An ironic upside of the outbreak’s massive scale is that it yielded thousands of survivors for medical research.
This led to the discovery that Ebola virus can live for several months in the semen, spinal column and eye fluid of survivors — though the implications and transmission risk are not yet clear.
It was also recently found that survivors can suffer vision problems, hearing loss and joint pain for months after being declared cured.
Scramble for drugs
The scale of the outbreak, and the global scare caused when infected doctors started returning home from West Africa to Europe and the United States, provided impetus for the fast-track development of drugs.
The resulting pharmaceutical scramble yielded several promising vaccine candidates.
But none have yet been tested in general, non-infected populations — the gold standard for proving efficacy.
Similarly, none of the many potential treatments under investigation have so far been proven to work.
Many drug studies started when the epidemic was already declining and there were no longer enough patients for clinical trials.
Nevertheless, many studies have advanced to the point that testing can continue if there is another outbreak.
The front-runners are ZMapp, a cocktail of three artificial Ebola antibodies made by Mapp Biopharmaceutical in California, and Avigan, an antiviral tablet developed by a subsidiary of Japan’s Fujifilm Holdings.
Both were given to infected medical workers, though it is not sure that their survival owes to the treatment.
A lesser-known compound called GS-5734, developed by U.S.-based Gilead Sciences, was given to a Scottish nurse hospitalized with a serious relapse months after her initial recovery.

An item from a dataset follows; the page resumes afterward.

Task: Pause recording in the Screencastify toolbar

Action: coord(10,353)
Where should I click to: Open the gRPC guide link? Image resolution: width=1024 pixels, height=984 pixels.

She recovered.
Other treatments, however, did not pan out.
A study released last week concluded that transfusions of blood plasma from survivors — despite sky-high expectations — failed to significantly increase the odds of recovery.
On the upside, doctors recently said a malaria drug given to Ebola patients in Liberia seemed to improve chances for survival.
For now, the focus remains rapid response, speedy quarantine, and quality care — including intravenous drip to prevent dehydration — for those infected.
French immunologist Jean-Francois Delfraissy said keeping an eye on survivors, and boosting African early alert systems, were crucial to breaking the transmission chain.
“Continued research into vaccines, treatments and the virus reservoir, both animal and human, is indispensable,” he said.